Work item: Repeat only the lines below from the one containing "This screenshot has height=1402, width=840." through the one containing "Go to the next PDF page arrow", inclusive, exactly as written.

Dataset entries:
########################################

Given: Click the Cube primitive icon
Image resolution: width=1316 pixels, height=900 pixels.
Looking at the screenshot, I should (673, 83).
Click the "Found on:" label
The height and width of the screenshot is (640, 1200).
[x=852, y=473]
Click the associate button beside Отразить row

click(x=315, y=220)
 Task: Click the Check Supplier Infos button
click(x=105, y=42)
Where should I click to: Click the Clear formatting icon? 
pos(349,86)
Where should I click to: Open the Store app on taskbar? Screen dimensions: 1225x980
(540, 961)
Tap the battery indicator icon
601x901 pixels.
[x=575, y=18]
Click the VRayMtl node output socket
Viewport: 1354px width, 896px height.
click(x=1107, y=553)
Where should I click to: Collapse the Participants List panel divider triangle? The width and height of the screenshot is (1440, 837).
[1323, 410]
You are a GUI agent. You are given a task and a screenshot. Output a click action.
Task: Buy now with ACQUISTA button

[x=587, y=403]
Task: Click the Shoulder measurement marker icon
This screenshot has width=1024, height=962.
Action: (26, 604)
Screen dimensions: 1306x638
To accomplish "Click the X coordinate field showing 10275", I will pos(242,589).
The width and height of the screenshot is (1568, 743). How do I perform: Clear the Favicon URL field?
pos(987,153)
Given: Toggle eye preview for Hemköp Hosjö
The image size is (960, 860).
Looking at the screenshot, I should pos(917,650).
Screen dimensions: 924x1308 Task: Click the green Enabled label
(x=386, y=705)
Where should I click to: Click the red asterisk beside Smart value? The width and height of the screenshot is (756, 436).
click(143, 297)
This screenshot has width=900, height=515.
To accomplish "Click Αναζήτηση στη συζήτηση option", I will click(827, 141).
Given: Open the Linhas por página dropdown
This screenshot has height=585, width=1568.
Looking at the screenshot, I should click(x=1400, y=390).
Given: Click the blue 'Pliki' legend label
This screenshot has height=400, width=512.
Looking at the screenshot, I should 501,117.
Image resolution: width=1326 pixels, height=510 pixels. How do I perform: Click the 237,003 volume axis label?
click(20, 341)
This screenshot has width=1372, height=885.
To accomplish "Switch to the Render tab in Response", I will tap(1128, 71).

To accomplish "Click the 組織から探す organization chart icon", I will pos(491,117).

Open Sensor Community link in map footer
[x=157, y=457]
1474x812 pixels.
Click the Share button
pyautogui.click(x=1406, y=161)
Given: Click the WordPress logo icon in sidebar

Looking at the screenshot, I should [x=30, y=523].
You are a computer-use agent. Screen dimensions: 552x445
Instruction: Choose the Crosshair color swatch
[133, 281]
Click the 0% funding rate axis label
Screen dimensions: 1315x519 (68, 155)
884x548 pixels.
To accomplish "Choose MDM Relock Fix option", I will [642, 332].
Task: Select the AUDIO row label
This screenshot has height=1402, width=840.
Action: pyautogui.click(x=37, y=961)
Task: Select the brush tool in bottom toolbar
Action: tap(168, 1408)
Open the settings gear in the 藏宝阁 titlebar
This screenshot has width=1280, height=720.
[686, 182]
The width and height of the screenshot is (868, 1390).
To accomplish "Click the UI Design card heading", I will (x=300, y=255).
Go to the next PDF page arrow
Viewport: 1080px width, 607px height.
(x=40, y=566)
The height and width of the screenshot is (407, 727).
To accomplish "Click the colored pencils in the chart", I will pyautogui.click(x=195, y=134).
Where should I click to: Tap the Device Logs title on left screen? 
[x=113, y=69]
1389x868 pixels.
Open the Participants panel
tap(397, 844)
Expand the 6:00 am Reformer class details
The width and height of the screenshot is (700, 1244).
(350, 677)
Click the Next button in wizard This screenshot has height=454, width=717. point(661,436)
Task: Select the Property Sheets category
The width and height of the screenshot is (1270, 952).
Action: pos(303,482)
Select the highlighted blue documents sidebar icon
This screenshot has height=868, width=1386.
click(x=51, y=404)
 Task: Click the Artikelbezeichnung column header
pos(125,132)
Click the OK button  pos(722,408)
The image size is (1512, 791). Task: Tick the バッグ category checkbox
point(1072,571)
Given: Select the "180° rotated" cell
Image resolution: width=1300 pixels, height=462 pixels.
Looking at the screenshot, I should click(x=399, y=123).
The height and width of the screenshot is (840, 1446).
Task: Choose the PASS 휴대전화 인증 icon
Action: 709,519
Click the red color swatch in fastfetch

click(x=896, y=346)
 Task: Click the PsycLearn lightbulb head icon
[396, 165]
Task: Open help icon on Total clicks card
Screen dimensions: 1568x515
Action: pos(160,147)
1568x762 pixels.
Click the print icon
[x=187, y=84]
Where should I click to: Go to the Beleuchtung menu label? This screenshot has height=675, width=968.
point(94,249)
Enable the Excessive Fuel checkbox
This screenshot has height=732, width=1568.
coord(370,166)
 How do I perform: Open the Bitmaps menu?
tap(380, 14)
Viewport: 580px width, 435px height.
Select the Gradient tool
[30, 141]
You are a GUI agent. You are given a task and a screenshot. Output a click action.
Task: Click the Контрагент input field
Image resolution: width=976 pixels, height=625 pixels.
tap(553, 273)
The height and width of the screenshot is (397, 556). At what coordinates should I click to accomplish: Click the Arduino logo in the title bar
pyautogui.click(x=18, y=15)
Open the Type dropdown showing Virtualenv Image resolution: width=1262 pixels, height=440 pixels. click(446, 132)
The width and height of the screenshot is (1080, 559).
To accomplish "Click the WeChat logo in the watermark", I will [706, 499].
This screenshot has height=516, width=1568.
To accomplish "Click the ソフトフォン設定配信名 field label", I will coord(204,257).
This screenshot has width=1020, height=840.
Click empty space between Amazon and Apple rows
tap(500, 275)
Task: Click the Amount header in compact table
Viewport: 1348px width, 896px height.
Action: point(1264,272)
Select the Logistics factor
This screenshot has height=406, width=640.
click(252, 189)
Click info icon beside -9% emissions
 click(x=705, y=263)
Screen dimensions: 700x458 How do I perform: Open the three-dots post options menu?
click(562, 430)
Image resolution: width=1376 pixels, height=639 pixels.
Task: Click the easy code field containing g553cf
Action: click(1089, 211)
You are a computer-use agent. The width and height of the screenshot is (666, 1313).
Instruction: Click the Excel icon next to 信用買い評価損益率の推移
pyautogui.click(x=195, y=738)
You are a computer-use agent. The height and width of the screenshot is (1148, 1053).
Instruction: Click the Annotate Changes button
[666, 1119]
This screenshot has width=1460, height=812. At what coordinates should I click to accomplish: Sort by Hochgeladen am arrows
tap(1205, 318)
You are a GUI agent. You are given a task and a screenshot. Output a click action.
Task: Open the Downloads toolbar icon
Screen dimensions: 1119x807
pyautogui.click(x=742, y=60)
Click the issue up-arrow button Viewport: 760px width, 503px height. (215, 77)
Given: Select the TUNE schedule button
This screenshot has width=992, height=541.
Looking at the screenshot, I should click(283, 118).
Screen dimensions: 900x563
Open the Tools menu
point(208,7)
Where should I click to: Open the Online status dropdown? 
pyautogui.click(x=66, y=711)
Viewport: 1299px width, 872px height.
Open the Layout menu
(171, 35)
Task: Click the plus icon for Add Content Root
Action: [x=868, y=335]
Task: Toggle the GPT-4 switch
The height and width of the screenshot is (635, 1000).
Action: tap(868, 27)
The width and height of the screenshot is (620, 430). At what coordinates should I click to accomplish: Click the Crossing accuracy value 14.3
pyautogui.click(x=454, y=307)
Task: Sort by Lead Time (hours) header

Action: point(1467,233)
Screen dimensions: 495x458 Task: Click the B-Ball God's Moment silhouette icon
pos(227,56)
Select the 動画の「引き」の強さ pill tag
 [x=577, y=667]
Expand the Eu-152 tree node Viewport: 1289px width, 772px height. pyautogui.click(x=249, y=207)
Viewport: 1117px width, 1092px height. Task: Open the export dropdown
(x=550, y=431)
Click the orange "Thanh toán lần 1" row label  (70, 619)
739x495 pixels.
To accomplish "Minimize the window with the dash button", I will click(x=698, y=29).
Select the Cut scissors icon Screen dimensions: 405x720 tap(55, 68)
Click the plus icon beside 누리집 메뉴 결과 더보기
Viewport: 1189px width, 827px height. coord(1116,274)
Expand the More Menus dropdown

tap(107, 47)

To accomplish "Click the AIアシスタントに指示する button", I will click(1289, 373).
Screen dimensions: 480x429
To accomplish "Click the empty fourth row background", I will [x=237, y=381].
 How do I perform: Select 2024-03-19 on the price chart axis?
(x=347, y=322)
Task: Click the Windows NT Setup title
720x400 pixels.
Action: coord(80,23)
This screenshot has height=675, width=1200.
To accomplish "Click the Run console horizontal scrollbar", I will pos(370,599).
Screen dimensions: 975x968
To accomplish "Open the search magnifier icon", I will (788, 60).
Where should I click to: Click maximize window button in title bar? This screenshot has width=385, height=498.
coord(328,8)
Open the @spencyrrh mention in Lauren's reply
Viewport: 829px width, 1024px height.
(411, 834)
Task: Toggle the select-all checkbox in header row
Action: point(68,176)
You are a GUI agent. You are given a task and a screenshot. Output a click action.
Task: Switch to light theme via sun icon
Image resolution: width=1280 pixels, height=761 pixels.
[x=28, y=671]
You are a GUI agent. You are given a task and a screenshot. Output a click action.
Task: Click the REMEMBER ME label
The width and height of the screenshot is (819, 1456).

########################################

Reply to the exercise:
This screenshot has height=1402, width=840.
Action: pyautogui.click(x=37, y=961)
Task: Select the brush tool in bottom toolbar
Action: tap(168, 1408)
Open the settings gear in the 藏宝阁 titlebar
This screenshot has width=1280, height=720.
[686, 182]
The width and height of the screenshot is (868, 1390).
To accomplish "Click the UI Design card heading", I will (x=300, y=255).
Go to the next PDF page arrow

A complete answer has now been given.